Belwar estudió a su último enemigo con mucha atención, porque alguna cosa le resultaba conocida en la apariencia de la bestia acorazada. «¿He sido en alguna ocasión amigo de esta criatura?», se preguntó. Sin embargo, las dudas del gladiador svirfnebli no podían penetrar en la conciencia del enano, porque el amo illita continuaba con la insidiosa transmisión de engaños telepáticos.
Mátalo, mi gran campeón —le rogó el desollador desde su asiento en las graderías—. Es tu enemigo más peligroso, y me hará daño si no acabas con él.
El oseogarfio, mucho más grande que el amigo perdido de Belwar, cargó contra el svirfnebli, porque no tenía ningún reparo en comerse al enano.
Belwar dobló las rodillas y esperó el momento preciso. Cuando el oseogarfio se inclinó sobre él, con las garras bien separadas para impedirle escapar, saltó hacia delante, con la mano-martillo como un ariete contra el pecho del monstruo. En el exoesqueleto del gigante aparecieron un millar de grietas provocadas por el tremendo golpe, y el monstruo se desplomó hacia delante, sin conocimiento.
El enano intentó apartarse para no quedar dañado por el peso y el impulso del oseogarfio, pero no fue lo bastante rápido. Sintió que se le descoyuntaba un hombro, y él también estuvo a punto de perder el conocimiento por culpa del terrible dolor. Una vez más las llamadas del amo de Belwar dominaron su mente e incluso el sufrimiento.
Los gladiadores cayeron al mismo tiempo, y Belwar quedó sepultado por la mole del monstruo. El tamaño del oseogarfio le impedía a este alcanzar con los brazos al capataz, pero disponía de otras armas. El pico buscó a Belwar. El enano consiguió poner la mano-pica en la trayectoria, aunque no fue suficiente para detenerlo y acabó con el brazo retorcido. El picotazo no alcanzó el rostro de Belwar por un par de centímetros.

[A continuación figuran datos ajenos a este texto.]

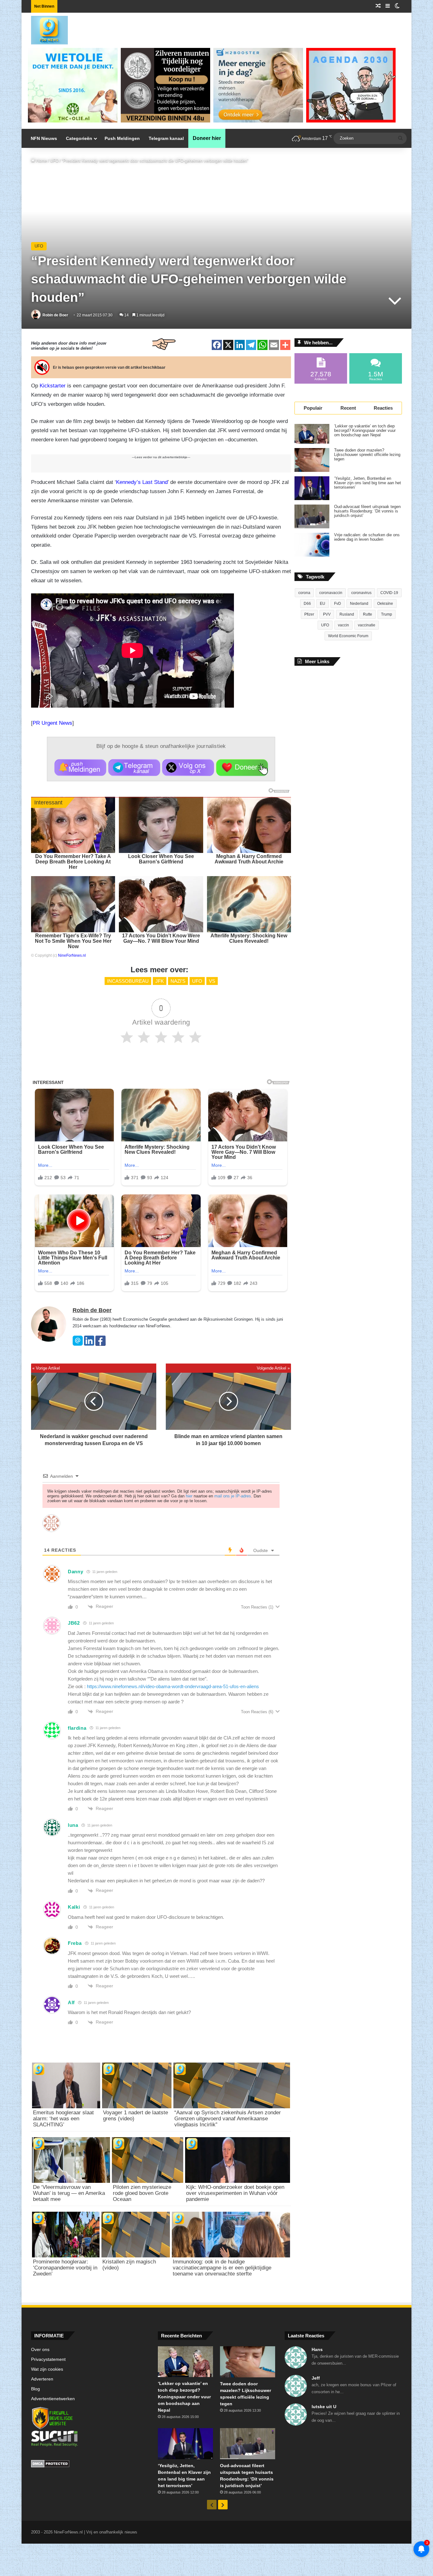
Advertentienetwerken (53, 2398)
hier (189, 1496)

En las graderías, los desolladores saltaban de entusiasmo y comentaban las alternativas del combate, empleando indistintamente la telepatía o sus gorgoteantes voces. Las manos se transformaban en puños a medida que algunos intentaban cobrar las apuestas por considerar que había acabado el espectáculo.
El amo de Belwar, preocupado por la posibilidad de perder a su campeón, llamó al dueño del oseogarfio.
¿Te rindes? —le preguntó, con un tono de confianza que no sentía.
El otro illita le volvió la espalda y cerró los canales telepáticos. El amo del enano no podía hacer otra cosa que mirar.
El oseogarfio no podía acercarse más al svirfnebli, pues éste tenía el codo apoyado en el suelo y la mano-pica sujetaba con firmeza el pico mortal del monstruo, de modo que cambió de táctica; levantó la cabeza bruscamente, con lo cual consiguió zafarse de la mano de Belwar.
La intuición guerrera del capataz le salvó la vida, porque el oseogarfio volvió a invertir el movimiento y lanzó el picotazo. La reacción normal y la defensa esperada habría sido desviar la cabeza del monstruo con un golpe de la mano-pica. Esto era lo que esperaba el oseogarfio, y Belwar lo sabía.
El svirfnebli movió el brazo por delante, pero acortó el alcance de forma tal que la mano-pica pasara por debajo del pico del oseogarfio. Éste, por su parte, convencido de que Belwar intentaba darle un golpe, frenó en seco el ataque.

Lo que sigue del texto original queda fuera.